Der Anblick hatte seine Stimmung getrübt und Densen schlenderte automatisch die Straße entlang, achtete kaum auf die Menschen, die ihm begegneten und deren Anzahl konstant wuchs, je näher er dem Marktplatz kam. Er schreckte erst aus seinen Gedanken, als er erneut angestoßen wurde und erkannte, dass er den Markt fast erreicht hatte.
Der Duft gebratenen Fleisches, heiß und scharf gewürzt, drang an seine Nase und er spürte den Hunger, der sich plötzlich in ihm ausbreitete.

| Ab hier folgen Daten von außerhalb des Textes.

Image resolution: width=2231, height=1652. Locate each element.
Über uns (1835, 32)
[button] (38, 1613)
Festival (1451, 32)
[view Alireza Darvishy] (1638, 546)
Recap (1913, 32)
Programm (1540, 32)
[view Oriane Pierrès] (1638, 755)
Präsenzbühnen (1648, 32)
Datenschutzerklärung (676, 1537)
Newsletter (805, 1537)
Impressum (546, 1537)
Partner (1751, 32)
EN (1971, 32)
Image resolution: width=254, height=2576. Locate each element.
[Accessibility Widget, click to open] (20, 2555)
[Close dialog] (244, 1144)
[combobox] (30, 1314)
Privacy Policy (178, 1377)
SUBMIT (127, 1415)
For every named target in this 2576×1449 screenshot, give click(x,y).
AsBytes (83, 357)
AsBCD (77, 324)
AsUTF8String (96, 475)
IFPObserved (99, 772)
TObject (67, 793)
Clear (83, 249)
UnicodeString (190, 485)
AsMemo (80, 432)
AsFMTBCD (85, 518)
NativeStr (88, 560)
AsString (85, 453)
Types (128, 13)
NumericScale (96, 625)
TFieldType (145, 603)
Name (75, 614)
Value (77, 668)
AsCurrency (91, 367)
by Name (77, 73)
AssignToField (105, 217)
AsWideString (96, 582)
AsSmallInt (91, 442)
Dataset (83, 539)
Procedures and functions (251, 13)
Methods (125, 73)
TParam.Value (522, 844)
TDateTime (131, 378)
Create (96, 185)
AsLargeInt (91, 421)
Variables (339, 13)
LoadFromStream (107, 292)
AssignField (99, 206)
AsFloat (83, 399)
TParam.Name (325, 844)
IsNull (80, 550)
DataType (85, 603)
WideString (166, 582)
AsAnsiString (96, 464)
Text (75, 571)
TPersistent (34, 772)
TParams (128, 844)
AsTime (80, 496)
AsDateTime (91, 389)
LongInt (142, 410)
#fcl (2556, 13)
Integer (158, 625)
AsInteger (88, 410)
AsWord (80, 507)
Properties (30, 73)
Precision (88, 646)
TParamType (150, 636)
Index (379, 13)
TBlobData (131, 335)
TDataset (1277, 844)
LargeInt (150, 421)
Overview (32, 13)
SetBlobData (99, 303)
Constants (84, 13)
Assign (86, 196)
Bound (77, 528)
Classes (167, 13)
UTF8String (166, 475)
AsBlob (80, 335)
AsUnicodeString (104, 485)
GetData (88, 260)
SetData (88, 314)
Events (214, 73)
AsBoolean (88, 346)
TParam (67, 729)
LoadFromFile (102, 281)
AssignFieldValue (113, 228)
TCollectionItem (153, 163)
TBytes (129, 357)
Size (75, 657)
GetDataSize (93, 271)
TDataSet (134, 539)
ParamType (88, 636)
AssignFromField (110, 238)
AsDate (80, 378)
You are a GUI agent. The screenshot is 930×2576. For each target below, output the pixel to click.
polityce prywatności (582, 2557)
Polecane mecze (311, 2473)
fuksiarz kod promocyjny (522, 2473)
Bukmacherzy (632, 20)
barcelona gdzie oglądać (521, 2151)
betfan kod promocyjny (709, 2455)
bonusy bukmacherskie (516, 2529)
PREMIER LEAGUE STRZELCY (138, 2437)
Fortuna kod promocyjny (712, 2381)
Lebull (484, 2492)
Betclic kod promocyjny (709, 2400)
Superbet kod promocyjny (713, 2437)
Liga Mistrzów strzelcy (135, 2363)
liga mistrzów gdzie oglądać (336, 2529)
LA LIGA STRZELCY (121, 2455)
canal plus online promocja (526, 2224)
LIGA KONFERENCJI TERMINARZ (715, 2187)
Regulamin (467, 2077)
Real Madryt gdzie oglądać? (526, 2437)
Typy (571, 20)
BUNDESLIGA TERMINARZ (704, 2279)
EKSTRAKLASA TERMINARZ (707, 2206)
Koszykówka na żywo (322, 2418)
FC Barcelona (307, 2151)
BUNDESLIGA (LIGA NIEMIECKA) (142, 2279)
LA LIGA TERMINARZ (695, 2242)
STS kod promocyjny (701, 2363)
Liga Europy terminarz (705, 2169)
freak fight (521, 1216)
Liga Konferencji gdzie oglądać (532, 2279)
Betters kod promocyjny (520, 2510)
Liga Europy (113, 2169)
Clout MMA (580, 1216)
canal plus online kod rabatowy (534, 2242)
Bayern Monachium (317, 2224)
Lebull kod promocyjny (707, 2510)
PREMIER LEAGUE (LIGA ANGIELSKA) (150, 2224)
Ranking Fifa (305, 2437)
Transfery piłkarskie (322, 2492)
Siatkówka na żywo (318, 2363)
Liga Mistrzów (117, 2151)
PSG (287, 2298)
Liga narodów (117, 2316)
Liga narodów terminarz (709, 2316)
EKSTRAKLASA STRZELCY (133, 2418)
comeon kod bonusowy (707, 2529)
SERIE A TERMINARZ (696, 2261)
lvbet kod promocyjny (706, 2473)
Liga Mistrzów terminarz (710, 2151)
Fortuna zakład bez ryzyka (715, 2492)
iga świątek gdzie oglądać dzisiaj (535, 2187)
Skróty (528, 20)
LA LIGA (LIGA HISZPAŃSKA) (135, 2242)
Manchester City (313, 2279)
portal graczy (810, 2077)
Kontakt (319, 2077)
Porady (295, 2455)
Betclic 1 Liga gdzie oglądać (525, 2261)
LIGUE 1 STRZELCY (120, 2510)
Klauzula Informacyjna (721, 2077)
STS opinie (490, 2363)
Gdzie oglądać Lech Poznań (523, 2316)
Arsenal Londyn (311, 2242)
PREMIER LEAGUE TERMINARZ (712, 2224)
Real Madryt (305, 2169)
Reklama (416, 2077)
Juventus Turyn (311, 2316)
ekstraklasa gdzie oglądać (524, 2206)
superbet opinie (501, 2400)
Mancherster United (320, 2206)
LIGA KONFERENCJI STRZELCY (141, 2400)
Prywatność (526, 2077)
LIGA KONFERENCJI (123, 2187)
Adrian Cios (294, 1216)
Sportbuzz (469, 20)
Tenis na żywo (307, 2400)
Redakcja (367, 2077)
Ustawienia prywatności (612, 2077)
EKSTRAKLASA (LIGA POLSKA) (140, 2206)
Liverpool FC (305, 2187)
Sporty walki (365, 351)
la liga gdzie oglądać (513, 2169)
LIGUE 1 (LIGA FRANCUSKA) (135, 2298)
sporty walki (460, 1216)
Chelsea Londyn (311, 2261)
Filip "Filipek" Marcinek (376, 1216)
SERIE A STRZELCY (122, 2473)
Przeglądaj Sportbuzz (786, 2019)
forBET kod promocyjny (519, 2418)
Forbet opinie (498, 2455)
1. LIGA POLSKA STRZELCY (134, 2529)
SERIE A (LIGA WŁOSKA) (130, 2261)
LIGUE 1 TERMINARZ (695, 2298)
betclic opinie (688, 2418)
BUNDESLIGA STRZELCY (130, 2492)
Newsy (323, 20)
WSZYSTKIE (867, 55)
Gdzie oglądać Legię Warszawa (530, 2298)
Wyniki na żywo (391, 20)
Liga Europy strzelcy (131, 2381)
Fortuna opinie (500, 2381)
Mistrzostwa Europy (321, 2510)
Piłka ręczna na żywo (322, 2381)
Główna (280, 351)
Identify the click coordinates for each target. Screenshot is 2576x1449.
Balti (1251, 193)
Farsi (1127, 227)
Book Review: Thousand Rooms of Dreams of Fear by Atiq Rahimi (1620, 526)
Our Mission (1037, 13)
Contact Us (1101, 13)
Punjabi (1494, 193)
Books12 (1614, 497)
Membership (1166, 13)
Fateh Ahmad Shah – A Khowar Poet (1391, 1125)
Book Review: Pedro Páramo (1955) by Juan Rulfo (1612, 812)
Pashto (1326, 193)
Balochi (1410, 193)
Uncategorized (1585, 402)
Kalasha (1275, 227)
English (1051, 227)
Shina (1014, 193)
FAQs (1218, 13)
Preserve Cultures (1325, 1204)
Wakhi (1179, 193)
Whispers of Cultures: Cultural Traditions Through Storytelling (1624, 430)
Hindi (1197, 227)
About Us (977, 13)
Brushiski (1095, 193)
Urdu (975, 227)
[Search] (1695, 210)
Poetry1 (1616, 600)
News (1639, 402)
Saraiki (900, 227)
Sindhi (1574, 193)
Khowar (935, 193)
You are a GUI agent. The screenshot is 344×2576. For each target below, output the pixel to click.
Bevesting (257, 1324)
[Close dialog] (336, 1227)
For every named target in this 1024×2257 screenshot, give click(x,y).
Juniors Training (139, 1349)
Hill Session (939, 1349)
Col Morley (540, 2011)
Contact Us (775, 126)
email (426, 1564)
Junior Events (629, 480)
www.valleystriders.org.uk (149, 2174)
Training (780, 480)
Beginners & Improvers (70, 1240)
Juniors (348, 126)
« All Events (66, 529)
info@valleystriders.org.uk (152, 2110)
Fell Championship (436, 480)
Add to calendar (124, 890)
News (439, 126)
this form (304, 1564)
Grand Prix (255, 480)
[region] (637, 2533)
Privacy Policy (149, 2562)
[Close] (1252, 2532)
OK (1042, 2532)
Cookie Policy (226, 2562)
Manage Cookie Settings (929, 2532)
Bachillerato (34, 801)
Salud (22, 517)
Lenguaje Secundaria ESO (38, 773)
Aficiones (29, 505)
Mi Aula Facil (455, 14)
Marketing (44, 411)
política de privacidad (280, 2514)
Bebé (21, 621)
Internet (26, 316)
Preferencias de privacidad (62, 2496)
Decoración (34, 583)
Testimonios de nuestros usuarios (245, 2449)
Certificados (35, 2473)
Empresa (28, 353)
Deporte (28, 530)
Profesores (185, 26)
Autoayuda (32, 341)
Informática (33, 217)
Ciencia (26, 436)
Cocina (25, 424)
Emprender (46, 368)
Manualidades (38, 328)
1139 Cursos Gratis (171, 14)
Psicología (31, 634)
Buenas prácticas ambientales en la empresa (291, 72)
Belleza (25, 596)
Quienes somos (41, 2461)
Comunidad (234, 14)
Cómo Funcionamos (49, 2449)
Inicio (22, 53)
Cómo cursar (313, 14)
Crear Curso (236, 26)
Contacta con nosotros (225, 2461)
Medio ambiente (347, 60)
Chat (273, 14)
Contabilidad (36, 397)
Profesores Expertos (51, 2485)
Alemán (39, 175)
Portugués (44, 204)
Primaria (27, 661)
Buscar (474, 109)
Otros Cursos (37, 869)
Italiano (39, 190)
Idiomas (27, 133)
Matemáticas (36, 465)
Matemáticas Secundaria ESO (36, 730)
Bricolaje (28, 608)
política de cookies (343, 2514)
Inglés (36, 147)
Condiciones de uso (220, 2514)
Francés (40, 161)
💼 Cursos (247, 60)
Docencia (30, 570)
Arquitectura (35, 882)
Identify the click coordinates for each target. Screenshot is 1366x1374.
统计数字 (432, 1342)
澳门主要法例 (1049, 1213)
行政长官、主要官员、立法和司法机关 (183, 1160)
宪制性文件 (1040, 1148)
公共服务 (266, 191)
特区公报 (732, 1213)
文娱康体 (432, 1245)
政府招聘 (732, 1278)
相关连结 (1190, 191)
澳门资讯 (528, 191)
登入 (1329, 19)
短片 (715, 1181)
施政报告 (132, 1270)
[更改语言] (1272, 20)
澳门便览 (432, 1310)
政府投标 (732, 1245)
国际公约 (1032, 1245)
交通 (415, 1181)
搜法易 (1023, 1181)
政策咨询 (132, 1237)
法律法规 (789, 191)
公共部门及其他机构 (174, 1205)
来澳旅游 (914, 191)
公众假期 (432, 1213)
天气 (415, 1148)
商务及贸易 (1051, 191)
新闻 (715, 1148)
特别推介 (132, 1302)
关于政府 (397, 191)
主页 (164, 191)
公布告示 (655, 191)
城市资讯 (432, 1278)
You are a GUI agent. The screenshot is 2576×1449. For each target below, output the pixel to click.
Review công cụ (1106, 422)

Er folgte dem lockenden Geruch und der Stimme des Koches, der seine Mahlzeiten anpries, zu einem der kleinen Stände. Die Webart des Stoffes und seine Farben verrieten, dass der Besitzer aus der Provinz Endan stammte. Ein einfacher Mann, in der schlichten Kleidung eines Dörflers und Densen fragte sich, was den Mann bewogen haben mochte, den weiten Weg aus seiner Provinz in die Hauptstadt zu nehmen.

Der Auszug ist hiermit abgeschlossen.